SET PROBLEM A: In the mortgage occupancy text, how long must you usually live in an owner occupied property after your refinance closes?
SET PROBLEM B: Using the mortgage occupancy text, explain why it recommends reviewing your loan documents.

SELECTED EXCERPT:
When you submit your mortgage application you are required to indicate if the property you are buying is your primary residence or a rental property. A mortgage on your primary residence, a second home or a vacation home is an owner occupied loan whereas a mortgage on a rental property is a non-owner occupied loan.
If your mortgage is classified as owner occupied, then you are usually required to live in the property for at least one year after your refinance closes. In some cases, you are only required to occupy the property for six months after closing but this is relatively unusual.
We recommend that you review your loan documents to understand how long you are required to live in the property and to determine if the lender charges you a penalty if you move out sooner. Although this is somewhat uncommon, some loan documents contain a provision that permits the lender to charge a significant fee if you move out and rent a property too soon after closing a mortgage that was supposed to be on your primary residence.
If you intend to occupy the property for at least a year and you may or may not rent the property in the future at the time you apply for the refinance, then you should select primary residence on your loan application. If you fully intend to rent out the property after your refinance closes, especially within a year of closing, then you should select rental property on your application.

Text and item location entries
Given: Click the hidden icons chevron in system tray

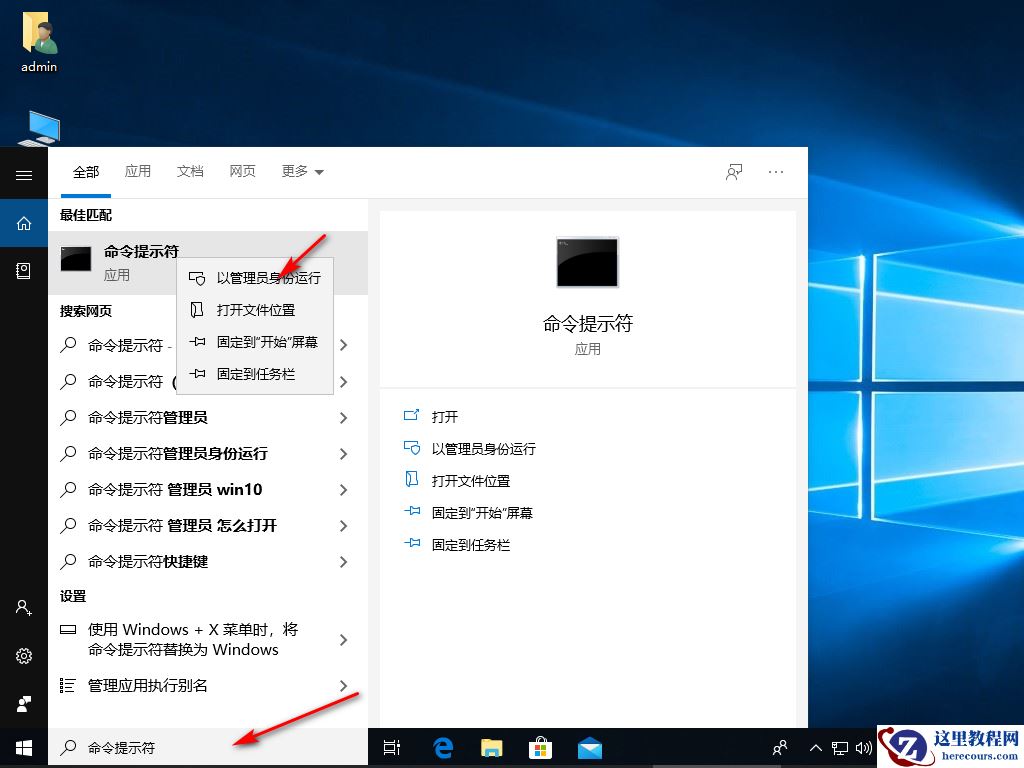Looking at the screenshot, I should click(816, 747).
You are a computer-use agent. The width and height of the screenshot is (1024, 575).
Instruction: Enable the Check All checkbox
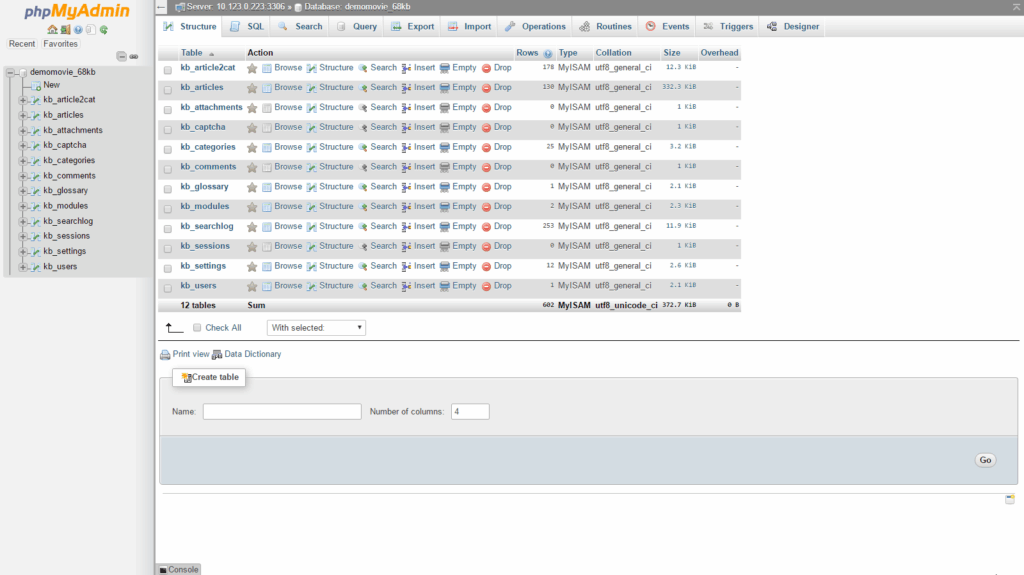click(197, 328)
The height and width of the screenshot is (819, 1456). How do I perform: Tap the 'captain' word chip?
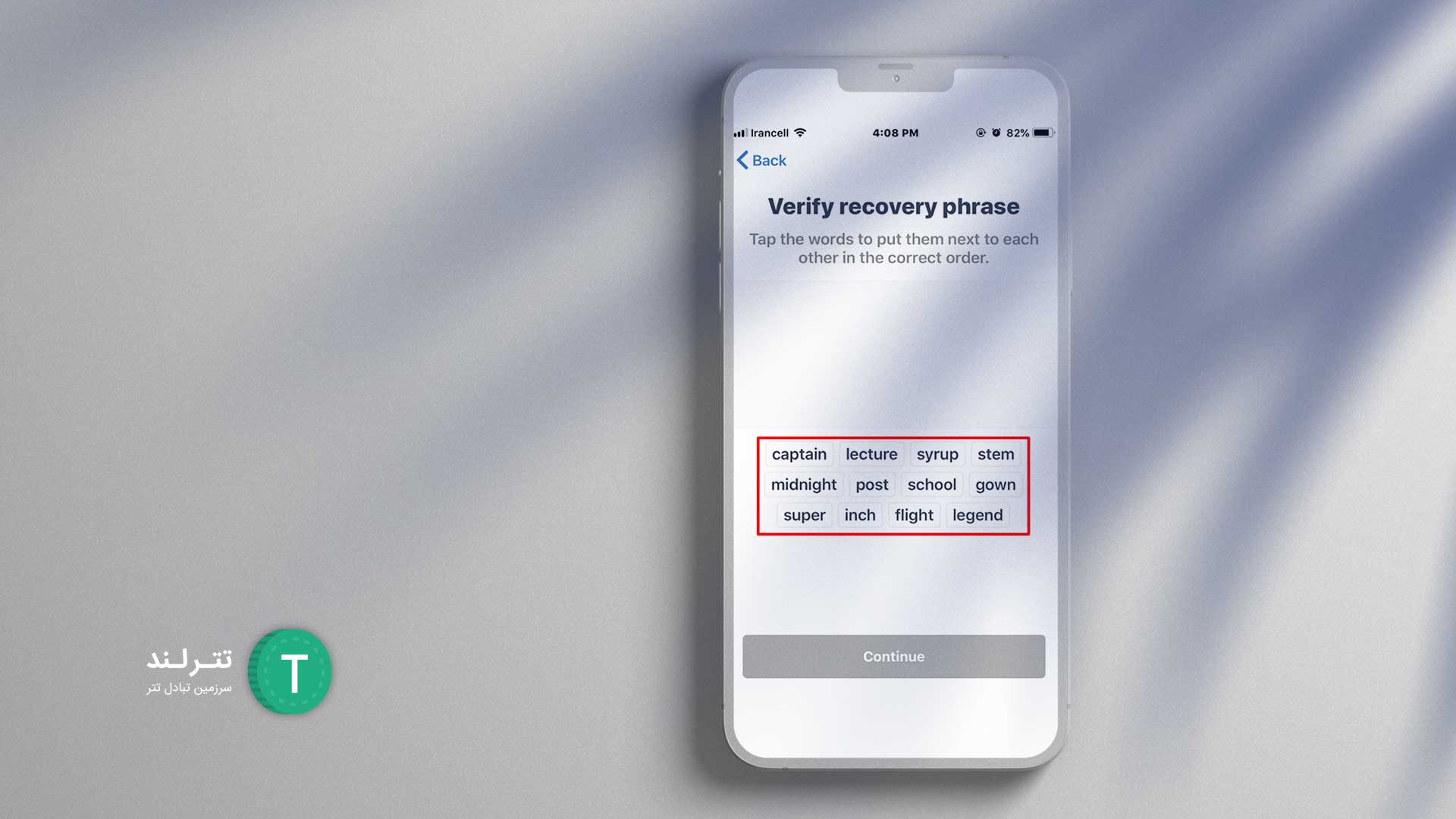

EXERCISE SOLUTION A: At least one year.

EXERCISE SOLUTION B: Reviewing them shows how long you are required to live in the property and whether the lender charges a penalty if you move out sooner. Some loan documents let the lender charge a significant fee if you move out and rent the property too soon after closing a mortgage meant for your primary residence.